In the here presented study we argue that while we might be able to investigate a certain process at a plot
or hillslope in detail, the real power of advancing our understanding lies in site intercomparison and if possible
knowledge transfer and generalization. The experimental design of the CAOS observatory is based on sensor
clusters measuring ground-, soil and stream water, sap flow and climate variables in 45 hydrological functional
units which were chosen from a matrix of site characteristics (geology, land use, hillslope aspect, and topographic
positions). This design allows for site intercomparisons that are based on more than one member per class and
thus does not only characterize between class differences but also attempts to identify within-class variability.
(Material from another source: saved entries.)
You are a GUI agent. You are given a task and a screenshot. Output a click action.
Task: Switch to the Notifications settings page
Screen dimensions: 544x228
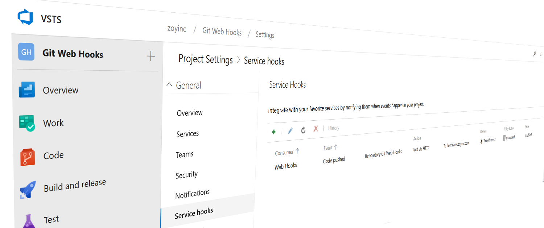point(192,194)
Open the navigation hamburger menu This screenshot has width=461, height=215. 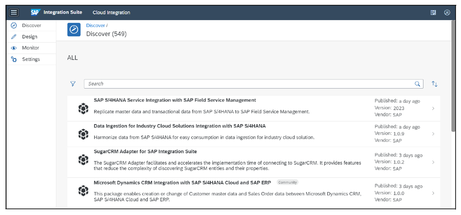point(14,12)
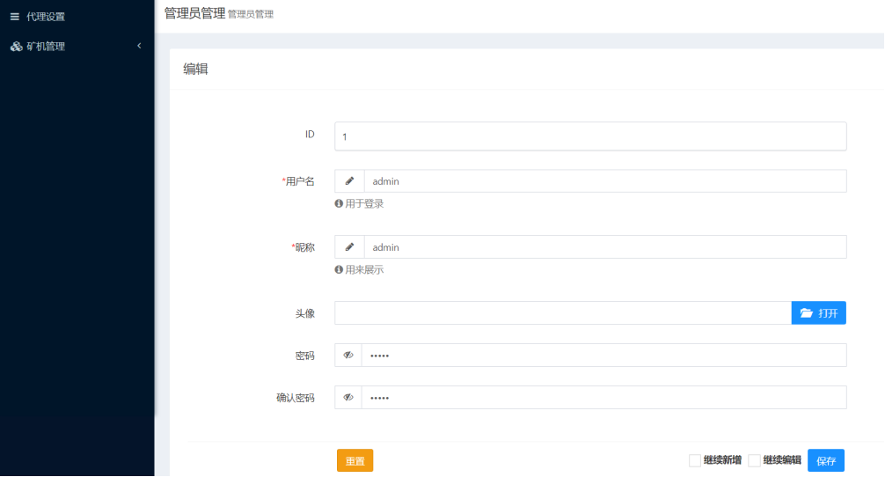The height and width of the screenshot is (477, 885).
Task: Click into the ID input field
Action: (589, 136)
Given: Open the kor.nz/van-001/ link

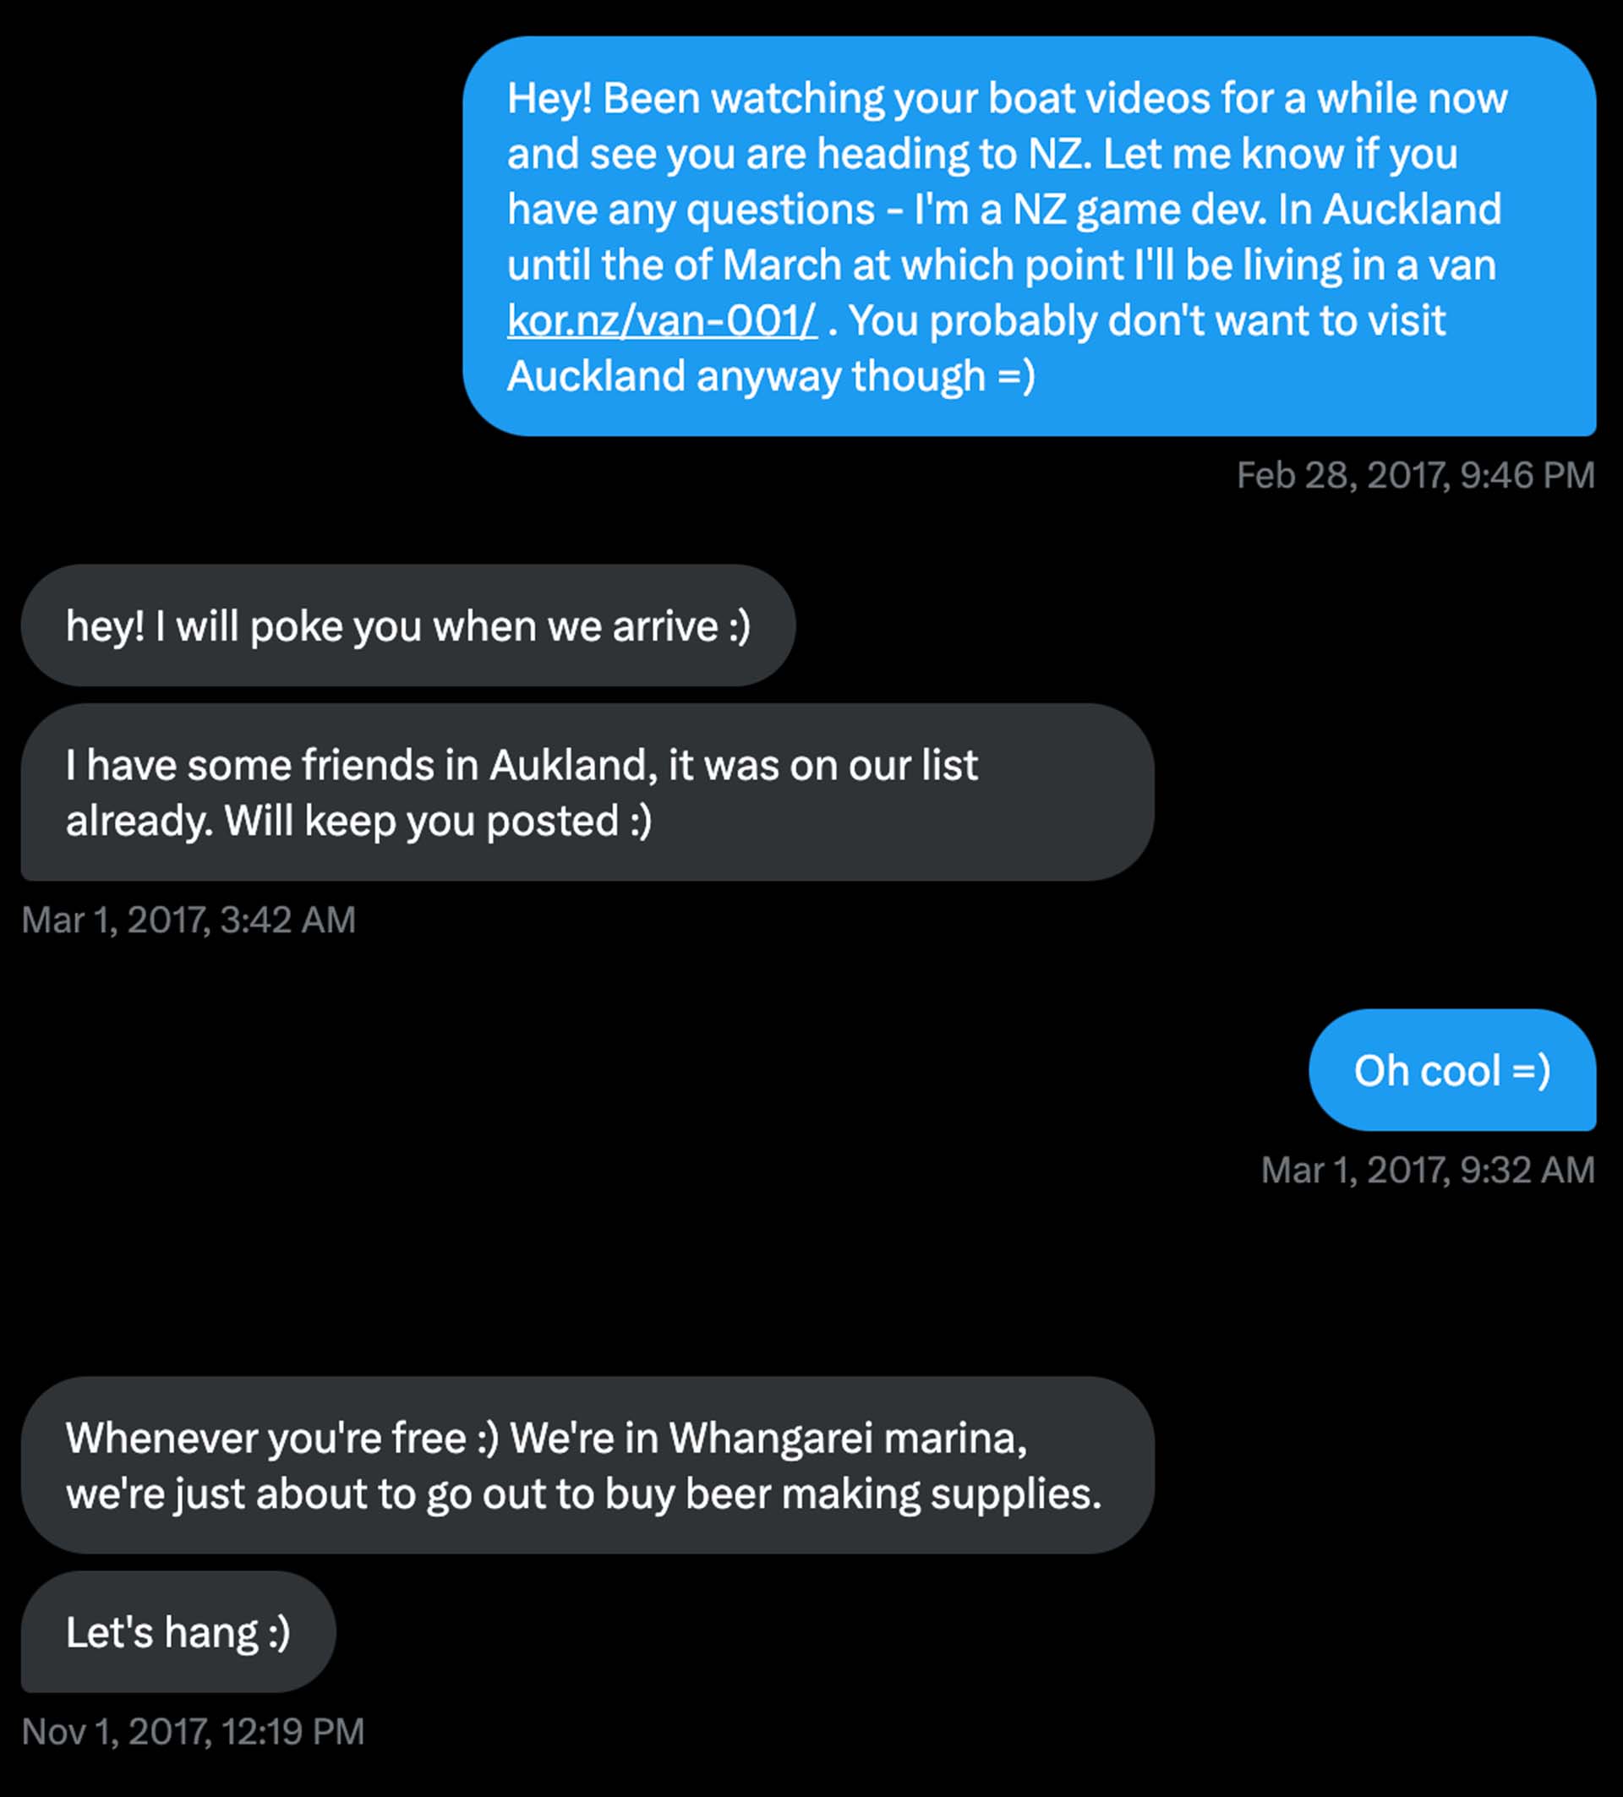Looking at the screenshot, I should click(x=661, y=321).
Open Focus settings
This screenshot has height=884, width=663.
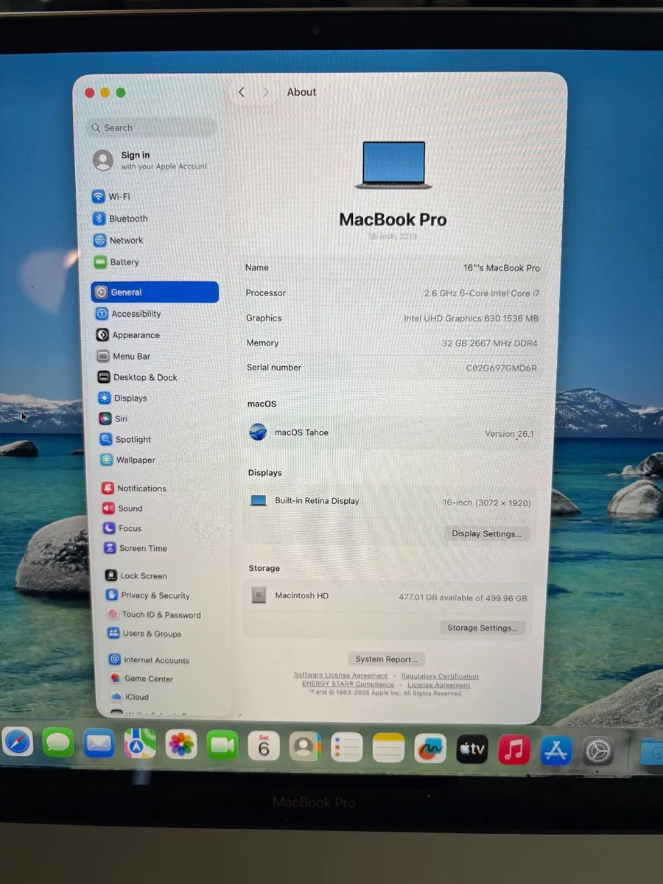(128, 528)
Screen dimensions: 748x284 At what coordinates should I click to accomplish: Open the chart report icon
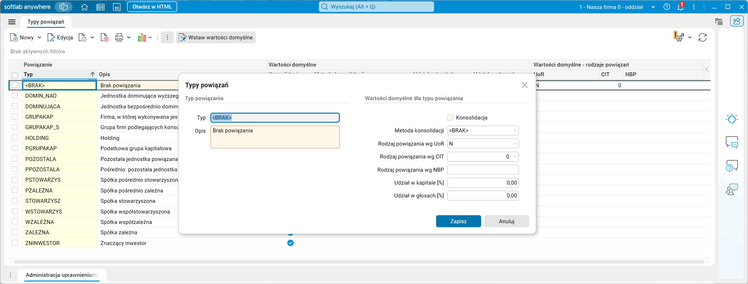pyautogui.click(x=142, y=38)

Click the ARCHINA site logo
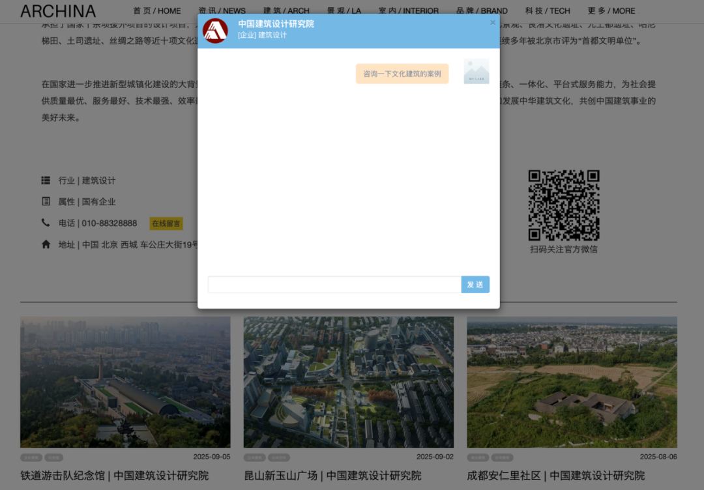click(x=58, y=11)
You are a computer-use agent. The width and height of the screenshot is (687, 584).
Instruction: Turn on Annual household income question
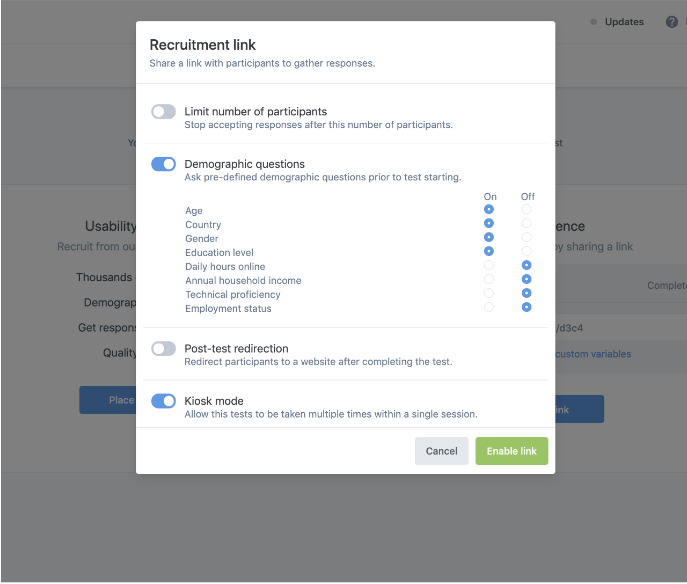click(x=488, y=279)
These distributed plot scale investigations offer a large amount of information on plot scale processes and
their variability in space and time (e.g. water storage dynamics and patterns, vertical flow processes and vadose
zone transit times, transpiration dynamics and patterns). However, if we want to improve our understanding of
runoff generation (and thus also of nutrient and contaminant transport and export to the stream) we need to also
understand how these plots link up within hillslopes and how and when these hillslopes are connected to the
stream. And certainly, this is again most helpful if we do not focus on single sites but attempt experimental designs
that aim at intercomparison and generalization. At the same time, the investigation of hillslope-stream connectivity
is extremely challenging due to the fact that there is a high 4-dimensional variability of the involved processes
and most of them are hidden from view in the subsurface. To tackle this challenge we employed a number of
different field methods ranging from hillslope scale irrigation and flow-through experiments, to in depth analyses
of near stream piezometer responses and stream reach tracer experiments, and then moving on to the mesoscale
catchment with network wide investigations of spatial patterns of stream temperature and electric conductivity as
well as of the expansion and shrinkage of the network itself. In this presentation we will provide an overview of
the rationale, approach, experimental design and ongoing work, the challenges we encountered and a synthesis of
exemplary results.